Direction: Read the following questions and write the answer on the space provided at least 3-5
sentences. (15 pts.)

1. How do you express yourself?

I express myself most of the time by sharing my experience. In conversations I put myself into is basically
a thought provoking. I love listening and giving a logical advices to the people I’m engaged with. I’m
giving an opinion in most sincere and honest way as possible that’s why whenever I notice something
wrong to a certain situation it’s hard to keep quiet but of course, with moderation because I don’t want
to hurt other’s feelings.

2. How do you see yourself?

I see myself as someone who’s highly skeptical to things. It’s hard to earn my trust but it’s easy to lose it.
Once someone lose my trust, I basically cut off ties to the person thereof. I hate confrontation unless I’m
provoked. I’m very private person but really friendly to the people who earned my trust. I’m a shoulder
that can cry on and always there whenever they need me. Mutualism is not a thing to me. I don’t mind if
the people who gained my trust never grant me any favor. I’m always be their side no matter what
happen as long as they don’t do any bad or illegal stuffs.

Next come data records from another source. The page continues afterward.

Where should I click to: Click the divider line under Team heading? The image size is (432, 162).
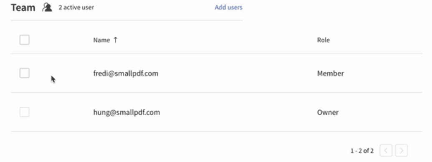(127, 20)
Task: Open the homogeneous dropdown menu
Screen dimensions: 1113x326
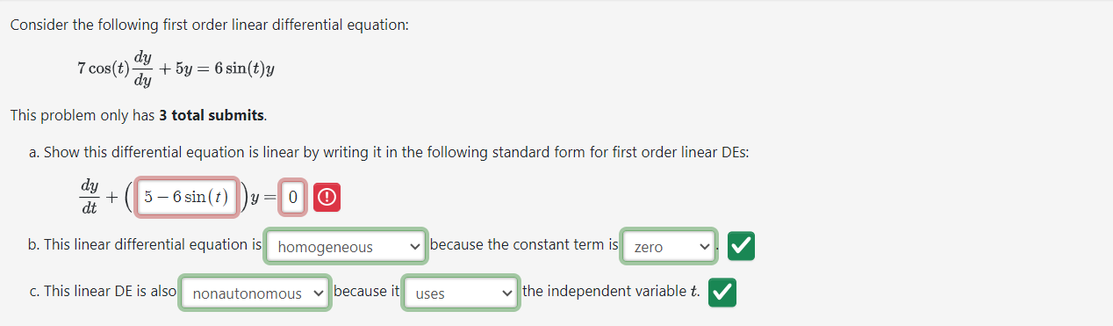Action: [x=347, y=247]
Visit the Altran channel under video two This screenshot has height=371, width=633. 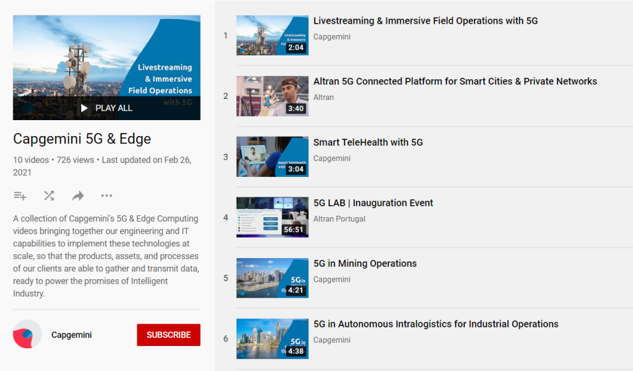[x=323, y=98]
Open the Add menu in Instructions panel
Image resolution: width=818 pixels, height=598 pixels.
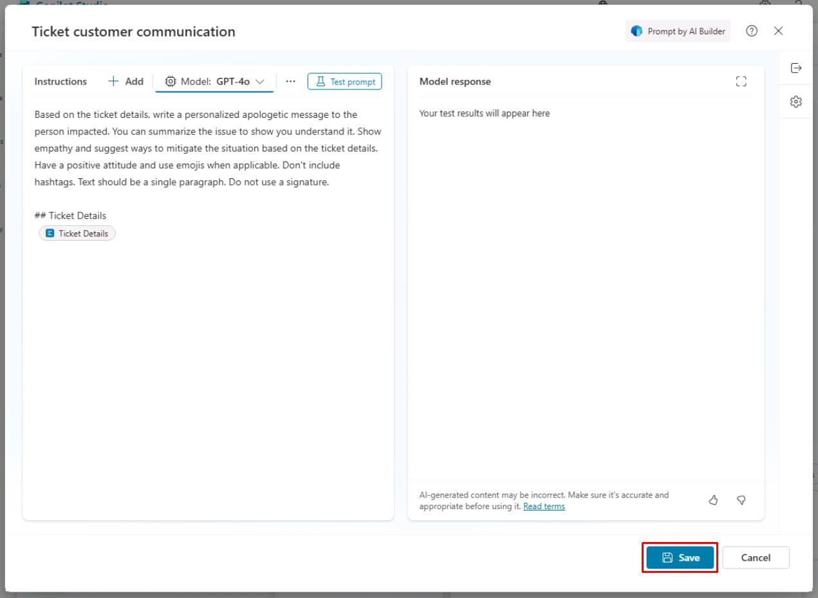pyautogui.click(x=124, y=81)
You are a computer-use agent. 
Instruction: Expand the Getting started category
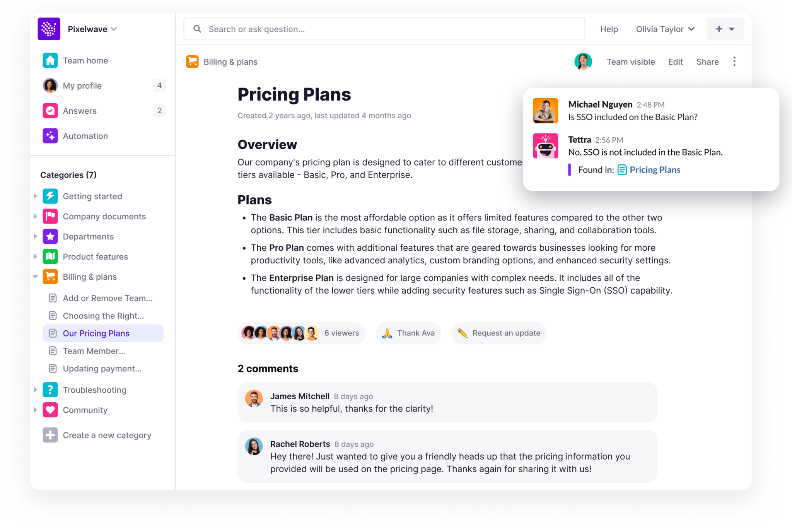coord(35,196)
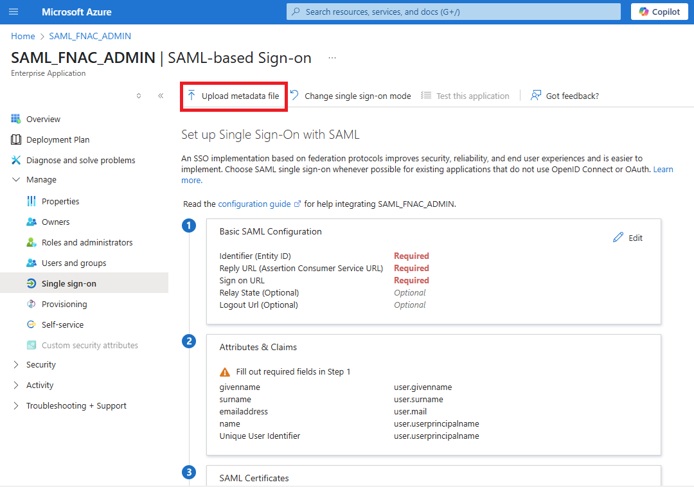
Task: Click the Single sign-on icon
Action: [32, 283]
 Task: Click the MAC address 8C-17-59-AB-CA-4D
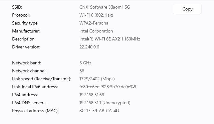coord(99,111)
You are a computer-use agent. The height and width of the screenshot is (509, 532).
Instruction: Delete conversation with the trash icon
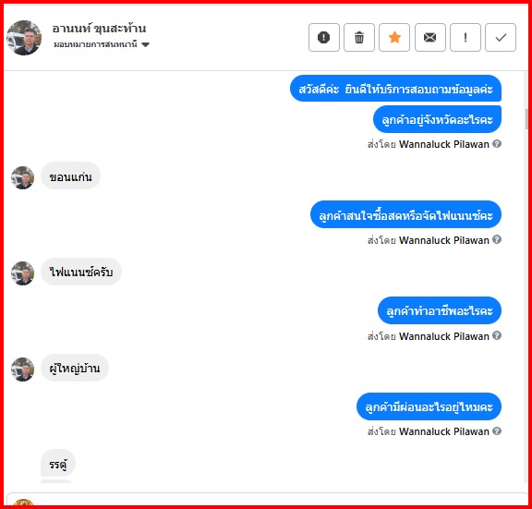(359, 37)
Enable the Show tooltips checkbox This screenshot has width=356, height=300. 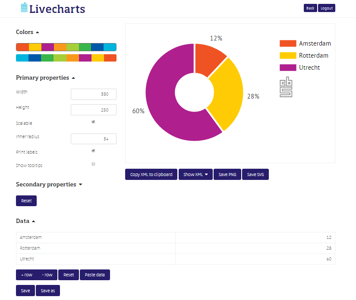(x=93, y=164)
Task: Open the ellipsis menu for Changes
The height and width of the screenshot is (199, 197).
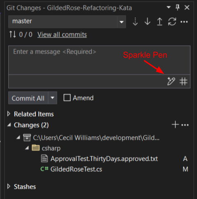Action: coord(185,125)
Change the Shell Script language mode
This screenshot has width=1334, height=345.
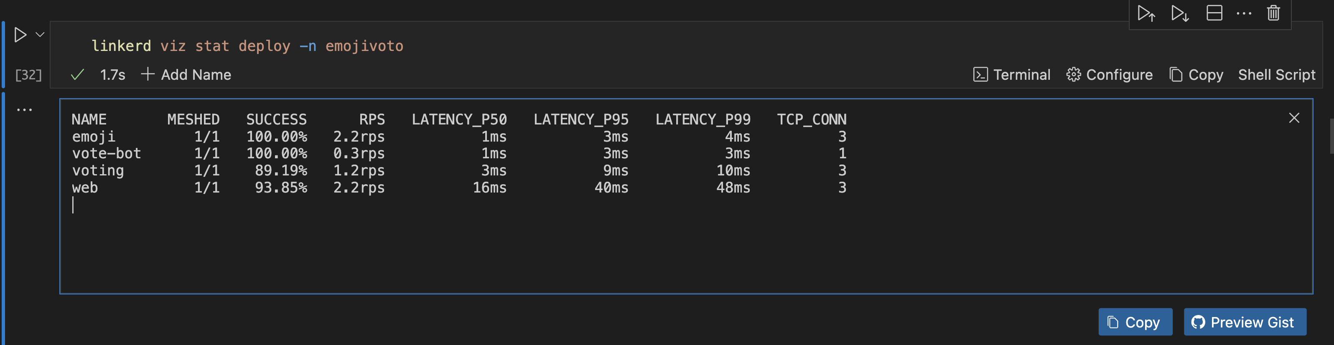coord(1277,75)
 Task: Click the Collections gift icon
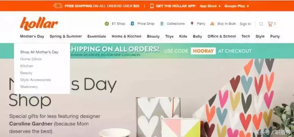(162, 24)
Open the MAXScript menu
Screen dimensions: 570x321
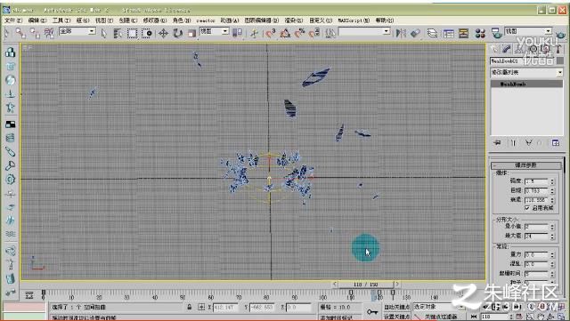[354, 20]
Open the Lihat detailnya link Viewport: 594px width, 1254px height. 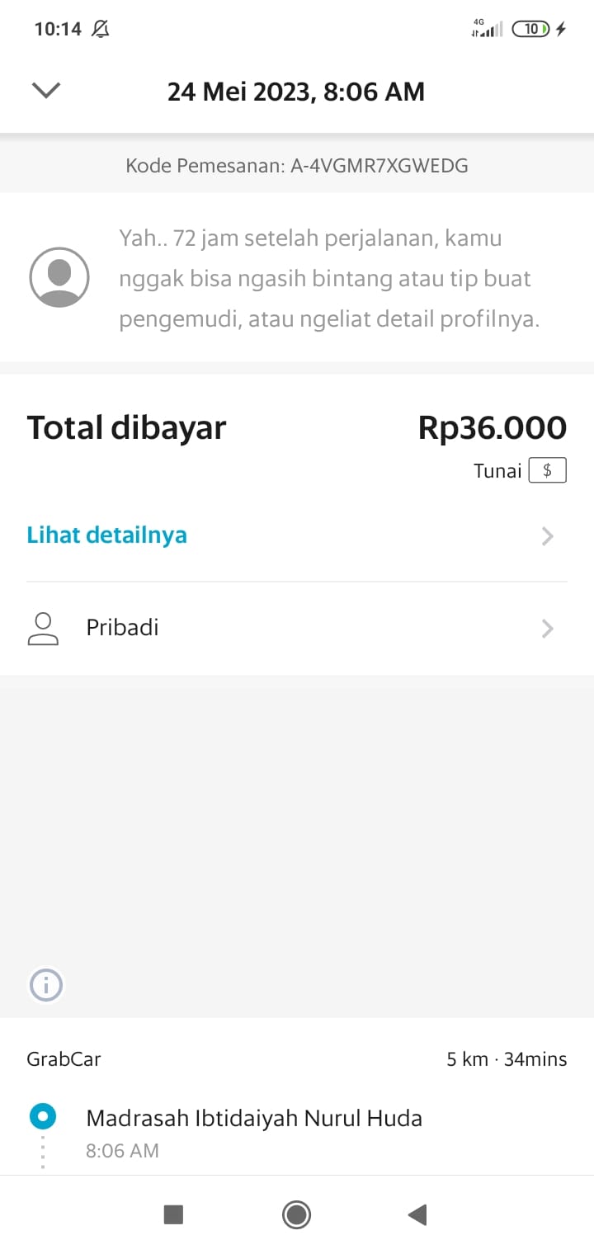point(107,535)
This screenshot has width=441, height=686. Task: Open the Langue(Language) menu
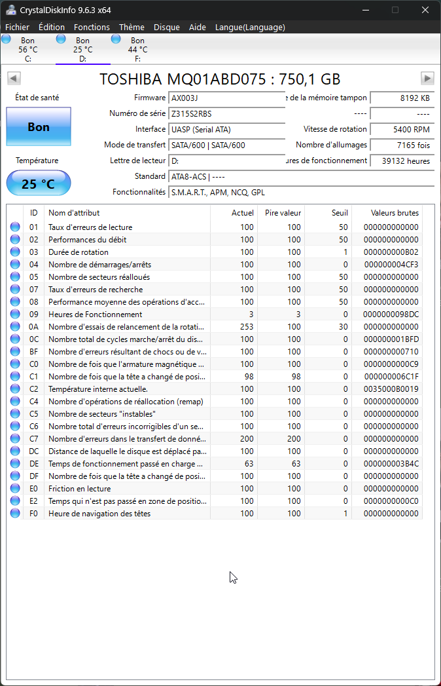coord(250,27)
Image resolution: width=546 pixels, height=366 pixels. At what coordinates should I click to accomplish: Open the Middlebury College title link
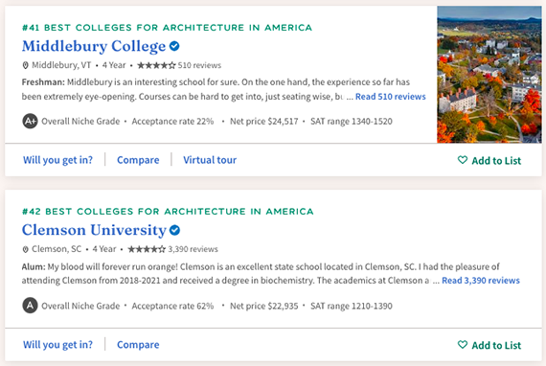94,46
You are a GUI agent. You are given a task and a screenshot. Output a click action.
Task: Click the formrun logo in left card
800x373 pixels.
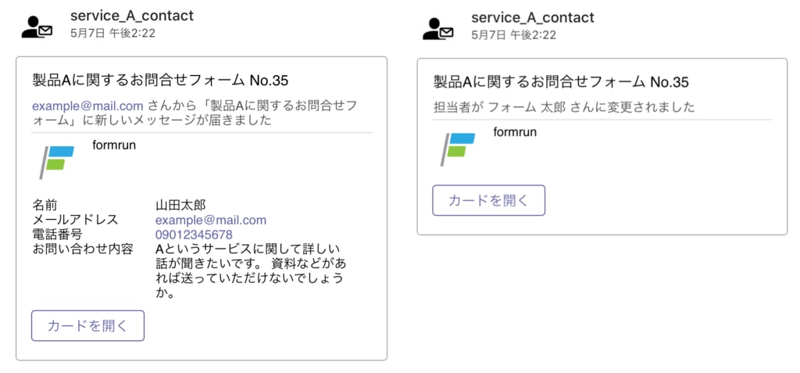coord(57,160)
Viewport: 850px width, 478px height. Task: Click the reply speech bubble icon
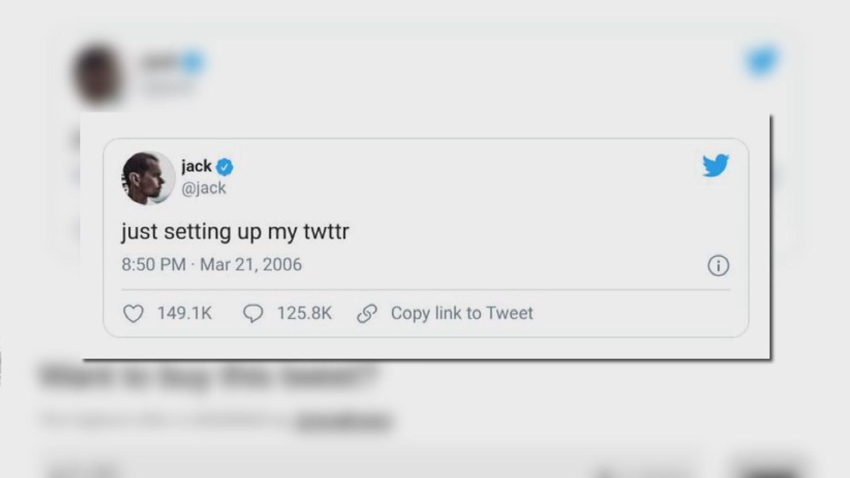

3. How much do you know yourself?

People discover things as they grow up. The logic is the same in terms of personality. I know myself by
coping up to challenges and see how do I tolerate this and that. As of now, I know my capabilities and
limitations as a 20 years old student who still lives in the roof of her parents. Also, when it comes to
solving life problems, I tend to assess things and just apply it in life and learned to let go any grudges to
people because it’s a baggage that’s so heavy to carry.

4. How much do others know you?

People often see me as a funny and friendly person. Despite of the challenges I’m into, I always to
choose to be happy and lift my head high. I was diagnosed last year in Epilepsy disorder. I’m currently
taking maintenance medication to prevent permanent brain damage and also unexpected death when
my seizure triggered. Despite having this disorder, life must goes on. Death is unpredictable and certain
at the same time it is not recommended to be drowned on sadness for a long time.